Von Rücksicht auf mich darfst Du nicht sprechen. Du kennst Deine Schwestern, die mich, während Du fort bist, mehr noch als sonst mit Liebe umgeben und dafür sorgen, dass ich, fast möchte ich sagen, nicht eine Stunde lang allein bin. Im Gegenteil: jeden Morgen, wenn ich erwache — und Du weisst ja, dass meine ersten Gedanken, auch wenn Du hier bist, stets Dir gelten, mein lieber, bester, einziger Junge! — bin ich glücklich in dem Gefühl, Dich dort zu wissen, wo Du bei so lieben Verwandten ganz nur Deiner Gesundheit lebst. Aus allen diesen Gründen bitt ich Dich: bleibe!
Ich begreife bei Deiner Passion für allen Sport vollkommen, dass Du Dich dort glücklich fühlst. Dass Du ausser allem andern noch die seltene Gelegenheit hast, bei anerkannt guten Spielern Golf zu erlernen, was längst Dein Wunsch war, kann nur ein Grund mehr sein, Dich zum Bleiben zu bestimmen.
Ich habe bereits die Anlegung eines Golfplatzes auf unserer Wannseeer Besitzung angeordnet, und Du kannst Deine Vettern und mit wem Du sonst dort noch Freundschaft schliesst, auffordern, einen Teil des Sommers bei uns zu verbringen.
Du siehst, dass es mir Freude macht, Dir Dein Leben so angenehm wie möglich zu gestalten.
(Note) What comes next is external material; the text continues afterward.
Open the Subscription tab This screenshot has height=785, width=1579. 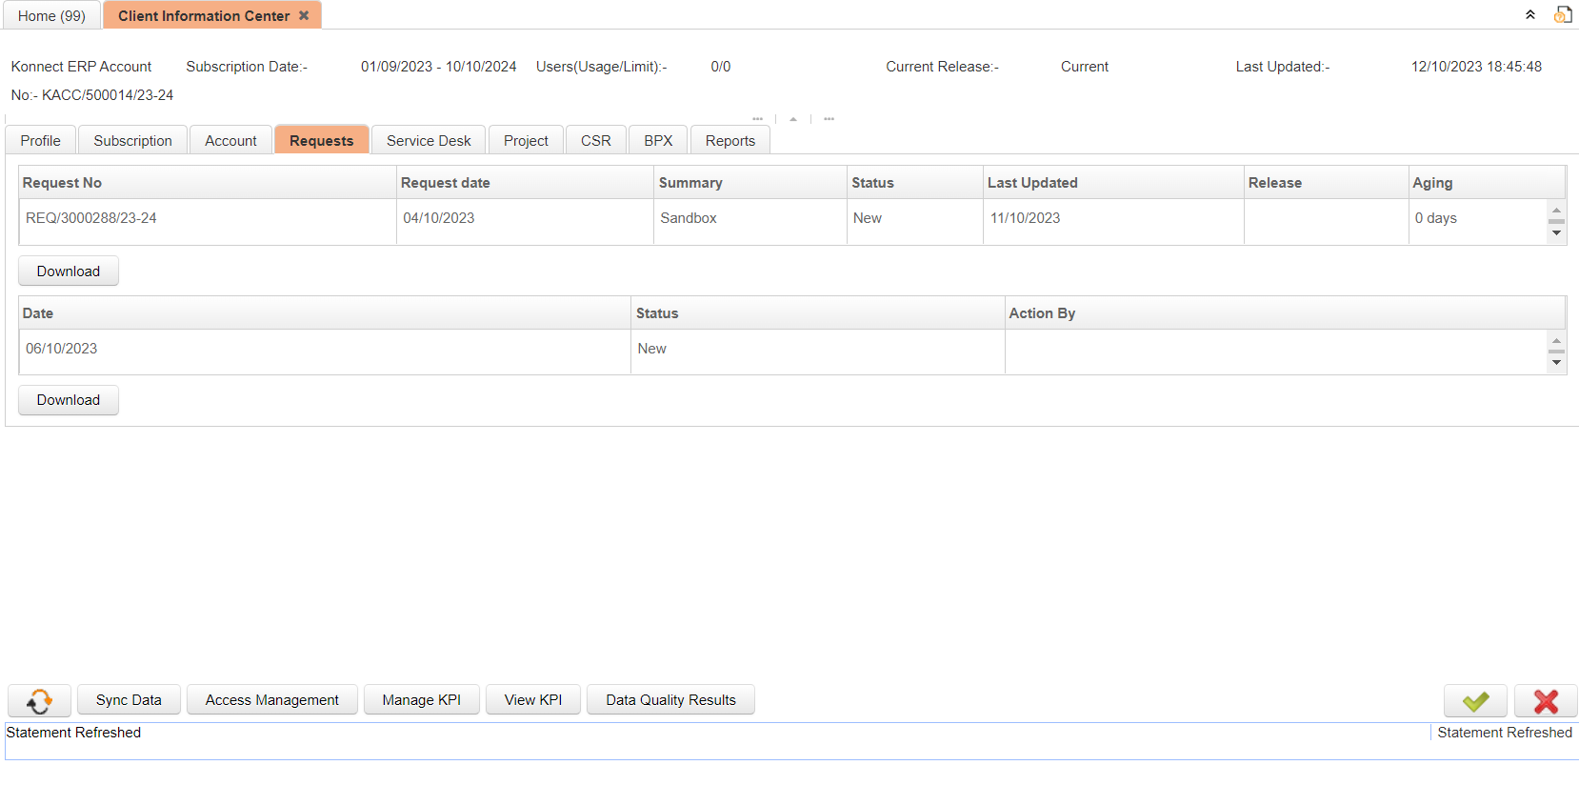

Ich erwarte dagegen von dir nichts weiter, als dass Du Deine Pflicht tust. Ich weiss, dass ich darin im Sinne Deines in Gott ruhenden Vaters handle. Seine ganze Hoffnung warst Du; und immer wieder muss ich Dir seine letzten Worte in Erinnerung rufen: „Unseren Jungen musst Du nun glücklich machen. Vor allem sei nicht ehrgeizig mit ihm! Er braucht nicht der Erste zu sein und sich nicht hervorzutun. Sorge, dass er gesund und ordentlich ist und sein Leben geniesst.“
Sage, ob ich nicht immer danach gehandelt habe? Und nicht wahr, wir haben uns mehr als einmal in die Hand gelobt: in seinem Sinne weiterzuleben.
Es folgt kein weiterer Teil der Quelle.